Not investigated yet: vector or view data structures gsl_complex_...

Not implemented here, please write! Callbacks to python for quadrature, optimization. I think some c code is needed.

Use---

from gsl_setup import *

# access a variable in the gsl
rngType = c_void_p.in_dll(gsl,'gsl_rng_default')

# use a function of no args directly
# /* void or ignored */ gsl_rng_env_setup(void);
gsl.gsl_rng_env_setup()

#prepare a void function---omit setup third argument
#void gsl_rng_set (const gsl_rng * r, unsigned long int seed);
set = setup(gsl.gsl_rng_set,[c_voidp,c_ulong])

#prepare a function with pointers and returning a value
#blas  ddot: interface  changed to suit   my needs
#  (name becomes dot, eliminated stride, no argument tests)
#double cblas_ddot(
#   const int N, const double * x, const int incx,
#                const double * y, const int incy)
def dot(a,b,f=setup(gslcblas.cblas_ddot,
                    [c_ulong,c_void_p,c_long,c_void_p,c_long],
                    c_double)):
    '''
        >>> dot(range(3),(4,5,6))
        17.0
    '''
    return f(len(a),ADDRESS(as_array(a)),1,ADDRESS(as_array(b)),1)

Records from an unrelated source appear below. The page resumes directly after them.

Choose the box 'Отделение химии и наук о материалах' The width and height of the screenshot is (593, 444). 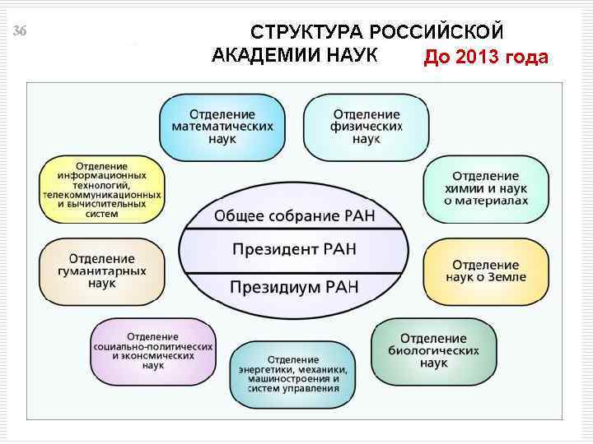pyautogui.click(x=485, y=189)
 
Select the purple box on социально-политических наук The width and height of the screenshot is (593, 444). pyautogui.click(x=153, y=352)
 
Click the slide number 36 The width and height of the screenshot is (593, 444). pyautogui.click(x=21, y=31)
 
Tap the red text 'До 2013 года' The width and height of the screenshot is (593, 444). pyautogui.click(x=485, y=58)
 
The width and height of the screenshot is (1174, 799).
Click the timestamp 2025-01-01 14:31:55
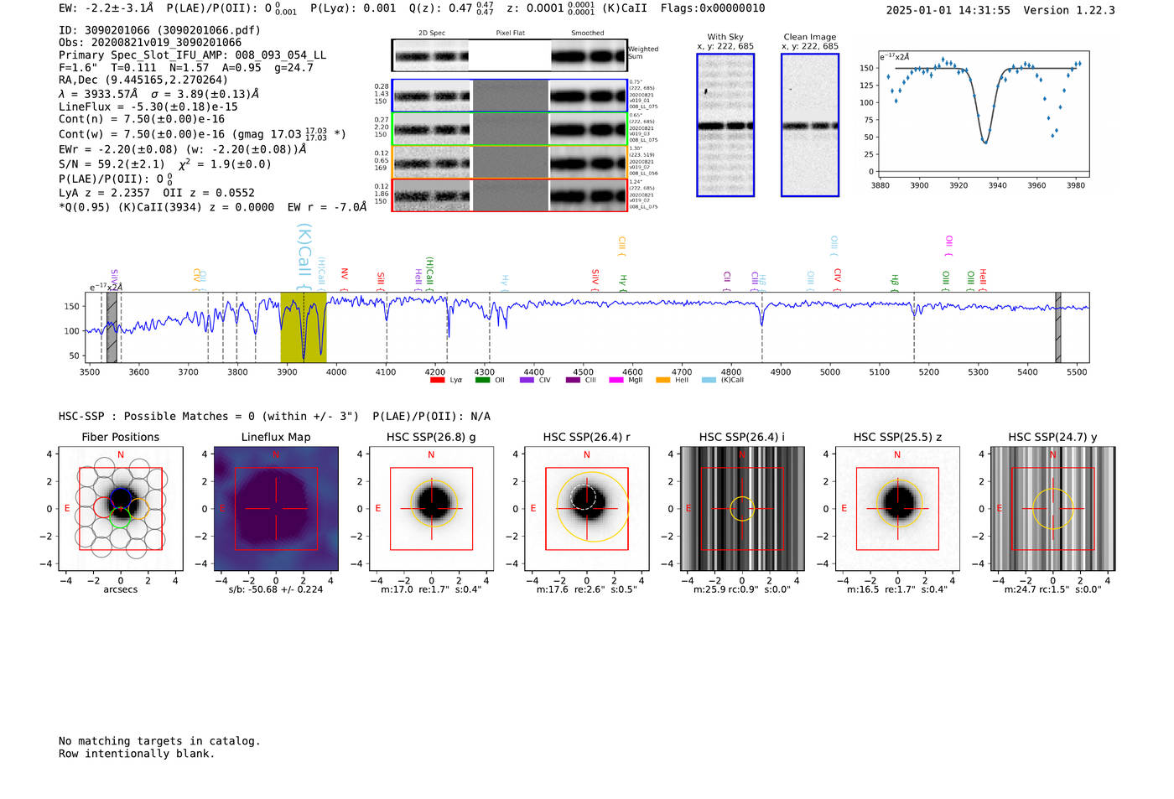click(948, 10)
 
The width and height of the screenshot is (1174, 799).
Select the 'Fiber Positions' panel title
click(120, 437)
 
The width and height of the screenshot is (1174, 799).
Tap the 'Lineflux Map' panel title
click(275, 437)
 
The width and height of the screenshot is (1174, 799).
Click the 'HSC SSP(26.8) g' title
click(431, 437)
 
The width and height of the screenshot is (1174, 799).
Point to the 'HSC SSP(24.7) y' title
click(1052, 437)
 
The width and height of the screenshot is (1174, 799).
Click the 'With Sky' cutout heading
click(725, 37)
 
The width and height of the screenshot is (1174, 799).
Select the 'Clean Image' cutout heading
click(809, 37)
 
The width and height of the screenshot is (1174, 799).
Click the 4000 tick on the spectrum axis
click(336, 371)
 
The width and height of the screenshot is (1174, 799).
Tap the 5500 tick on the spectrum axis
click(1077, 371)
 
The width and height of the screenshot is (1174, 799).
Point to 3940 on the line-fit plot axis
click(997, 185)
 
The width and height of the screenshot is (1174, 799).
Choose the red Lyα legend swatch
click(437, 380)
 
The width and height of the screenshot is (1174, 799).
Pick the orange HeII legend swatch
click(662, 380)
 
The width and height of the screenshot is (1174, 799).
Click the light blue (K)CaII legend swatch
click(709, 380)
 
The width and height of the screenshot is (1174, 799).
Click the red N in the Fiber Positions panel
click(121, 454)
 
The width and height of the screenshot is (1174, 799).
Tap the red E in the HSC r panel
click(533, 508)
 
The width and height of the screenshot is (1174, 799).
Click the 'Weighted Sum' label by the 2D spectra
click(642, 53)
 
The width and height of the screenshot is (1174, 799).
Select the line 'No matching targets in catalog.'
click(159, 741)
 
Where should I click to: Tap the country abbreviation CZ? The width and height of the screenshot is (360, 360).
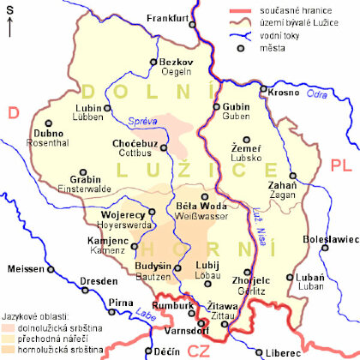point(199,350)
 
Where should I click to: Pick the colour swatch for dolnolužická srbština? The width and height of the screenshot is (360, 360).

#and use it, as the doc string shows.
dot(list(range(10))[1::2],[1,]*4) == sum((1,3,5,7,9))

Additional examples will follow these shorties in separate recipes.

3 comments

David Lambert (author) 13 years, 1 month ago  # | flag

As with many of the recipes, some reindenting of the code is needed. Please fix this, ActiveState. The "'''" in "dot" definition needs moved right.

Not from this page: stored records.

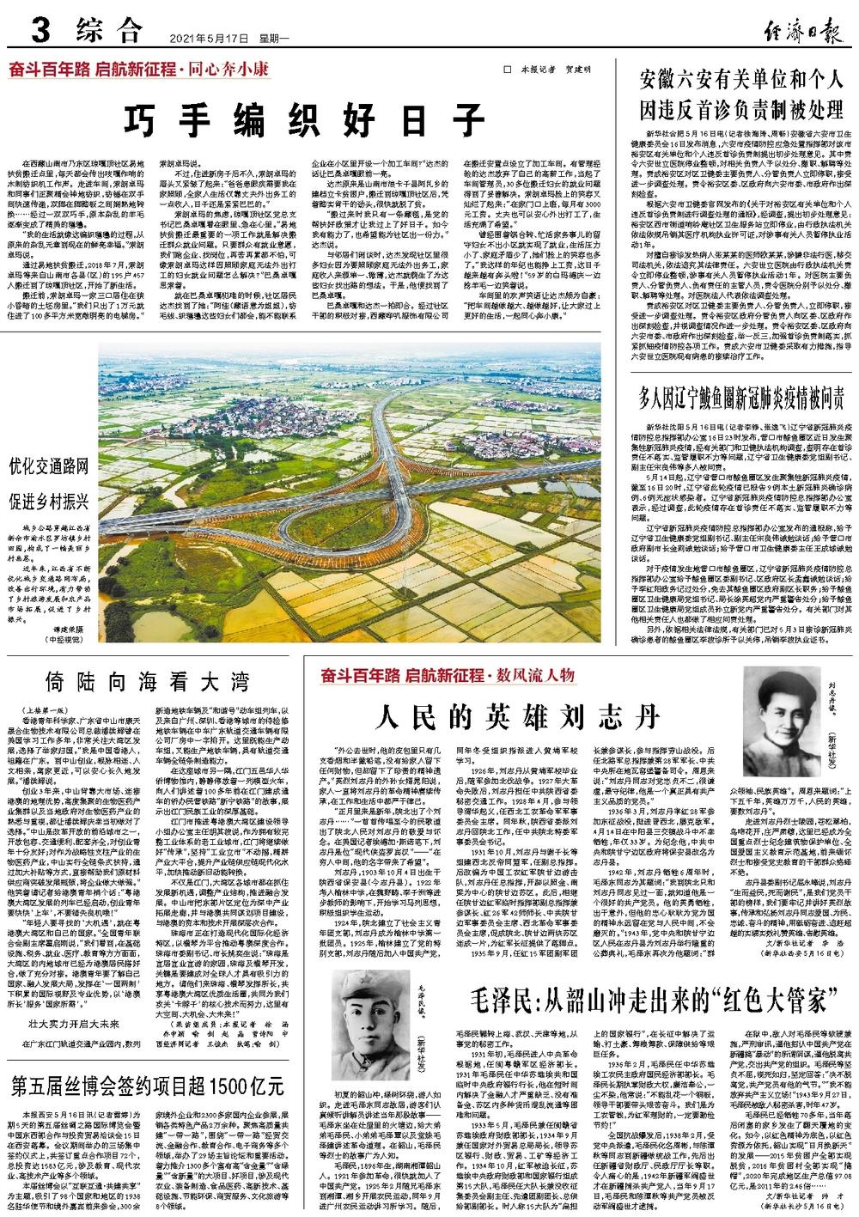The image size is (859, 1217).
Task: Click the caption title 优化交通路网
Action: [x=49, y=467]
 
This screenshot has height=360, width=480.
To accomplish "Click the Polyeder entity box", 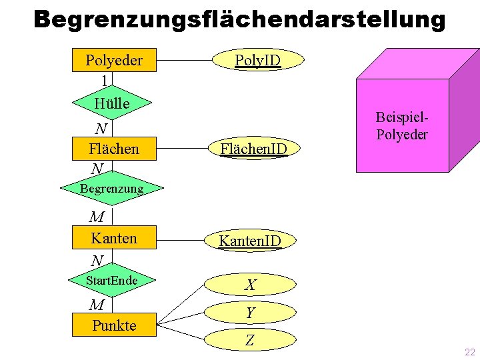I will point(113,60).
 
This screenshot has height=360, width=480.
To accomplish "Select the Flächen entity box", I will point(114,149).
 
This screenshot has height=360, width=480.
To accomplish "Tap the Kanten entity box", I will point(114,238).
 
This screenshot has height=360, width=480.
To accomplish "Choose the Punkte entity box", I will point(114,325).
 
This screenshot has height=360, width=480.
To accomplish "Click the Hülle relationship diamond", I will point(112,103).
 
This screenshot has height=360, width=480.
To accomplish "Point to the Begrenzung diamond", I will point(111,189).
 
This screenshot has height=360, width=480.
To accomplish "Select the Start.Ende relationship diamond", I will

Collin Stocks 12 years, 11 months ago  # | flag

Just a comment on how you coded this, not a criticism --

It is better form to use the dl module instead of ctypes for loading dynamic libraries, since dl is part of the standard library.

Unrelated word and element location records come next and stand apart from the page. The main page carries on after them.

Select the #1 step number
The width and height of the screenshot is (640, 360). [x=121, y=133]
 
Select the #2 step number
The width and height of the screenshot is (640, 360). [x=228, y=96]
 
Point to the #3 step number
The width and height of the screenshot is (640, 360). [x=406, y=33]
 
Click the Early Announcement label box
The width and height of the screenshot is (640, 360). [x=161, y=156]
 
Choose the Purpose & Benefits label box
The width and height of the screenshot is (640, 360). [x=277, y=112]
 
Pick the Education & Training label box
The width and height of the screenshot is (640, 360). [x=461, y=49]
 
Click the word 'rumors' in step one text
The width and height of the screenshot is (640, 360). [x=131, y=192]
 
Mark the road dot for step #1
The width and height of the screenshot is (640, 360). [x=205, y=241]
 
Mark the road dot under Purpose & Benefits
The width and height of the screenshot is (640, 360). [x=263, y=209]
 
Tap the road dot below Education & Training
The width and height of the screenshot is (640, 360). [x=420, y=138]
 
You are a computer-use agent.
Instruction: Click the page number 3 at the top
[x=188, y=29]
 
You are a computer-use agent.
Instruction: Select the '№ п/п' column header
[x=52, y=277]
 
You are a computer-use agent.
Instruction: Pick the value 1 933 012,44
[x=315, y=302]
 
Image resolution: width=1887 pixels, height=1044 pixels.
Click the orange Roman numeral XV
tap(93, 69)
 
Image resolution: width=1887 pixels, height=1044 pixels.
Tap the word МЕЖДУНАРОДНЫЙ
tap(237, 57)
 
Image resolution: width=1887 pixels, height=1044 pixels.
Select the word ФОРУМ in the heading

David Lambert 10 years, 3 months ago  # | flag

Answering Collin Stocks: This recipe states Python version 3 in the title. As I recall, I submitted the recipe while python 3 was still a beta release. ctypes was and is a part of the standard python 3 distribution. (I certainly wrote the code before the official release of python 3.)